The VR Class Ds1 Also known as "Puumotti" (Roughly translated to Wood Cubic meter "motti" being a means to measure wood volume) was the first railbus of the Finnish State Railways. It was ordered in 1927. The Ds1 was built by the Pasila workshop, but the automotive parts including the engine were supplied by the Swedish company DEVA. Ds1 has a diesel engine and an electric drive, with a diesel generator providing power to the wheels. A cab is at either end of the vehicle, so that the vehicle did not have to be turned at terminal stations. The vehicle consisted of a motor room, a luggage compartment, and a 3rd class passenger compartment bare on a wooden bench seating.
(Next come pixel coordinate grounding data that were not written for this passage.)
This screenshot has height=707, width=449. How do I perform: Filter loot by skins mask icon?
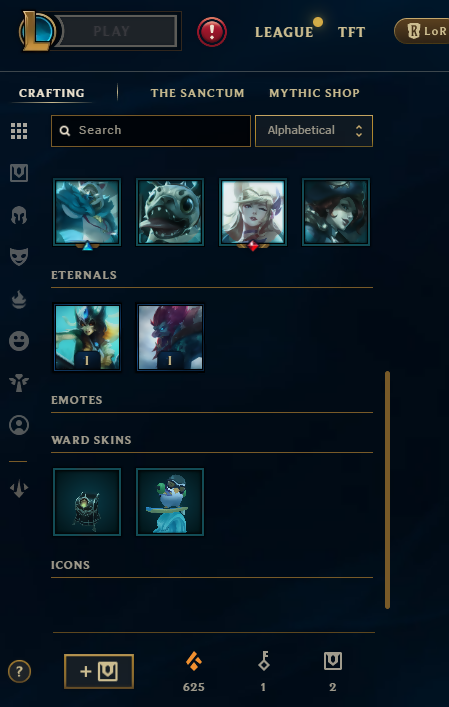(19, 257)
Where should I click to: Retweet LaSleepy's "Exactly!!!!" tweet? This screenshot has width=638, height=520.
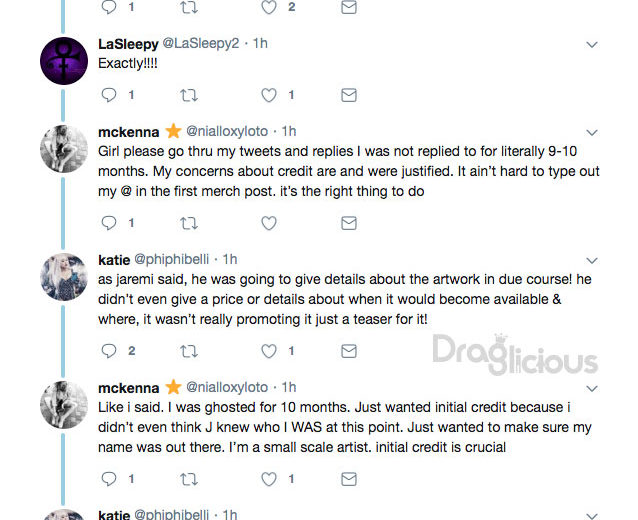[x=189, y=95]
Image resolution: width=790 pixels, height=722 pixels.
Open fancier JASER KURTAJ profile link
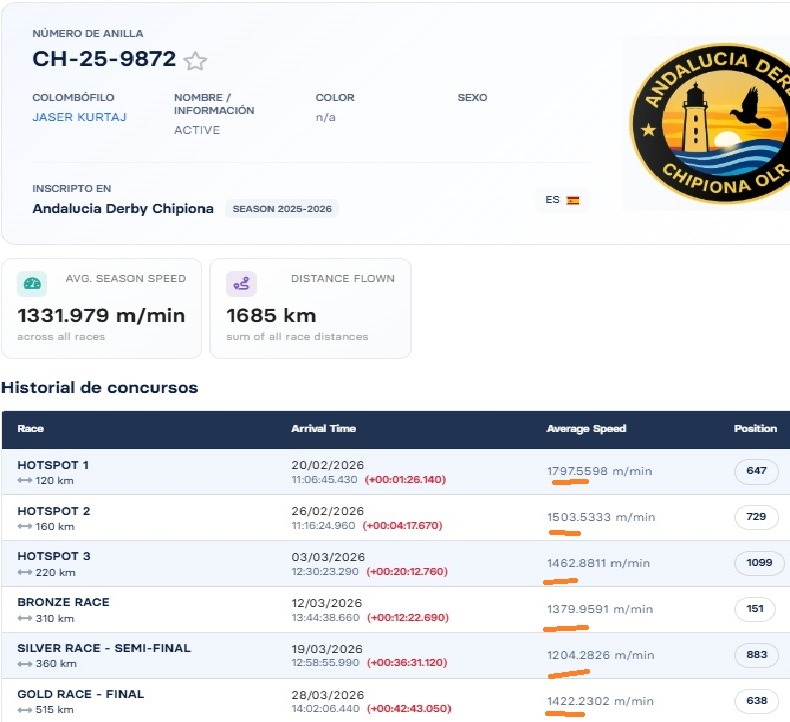[79, 117]
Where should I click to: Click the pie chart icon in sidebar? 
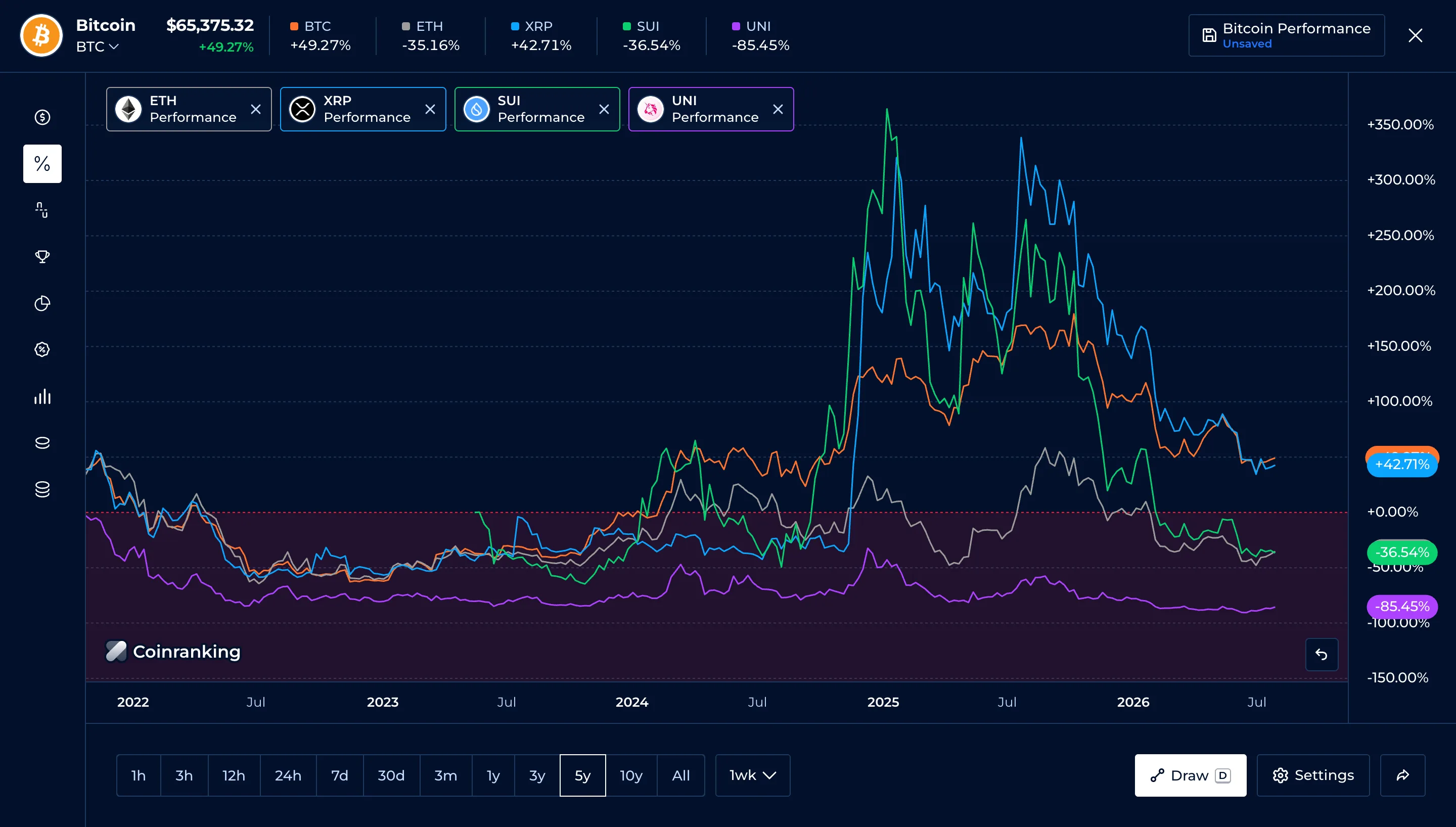tap(42, 303)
The Finnish State Railways started ordering Diesel multiple units and railcars, as road transport began to compete with rail passenger services. To compete with car and bus services the state railway added a number of train services and intermediate halts to its network. The use of steam locomotives on quiet railway lines would have been inappropriate, and the associated costs would have been too high.

The last Ds1 was withdrawn in 1955, the same year as the first VR Class Dm7 was completed.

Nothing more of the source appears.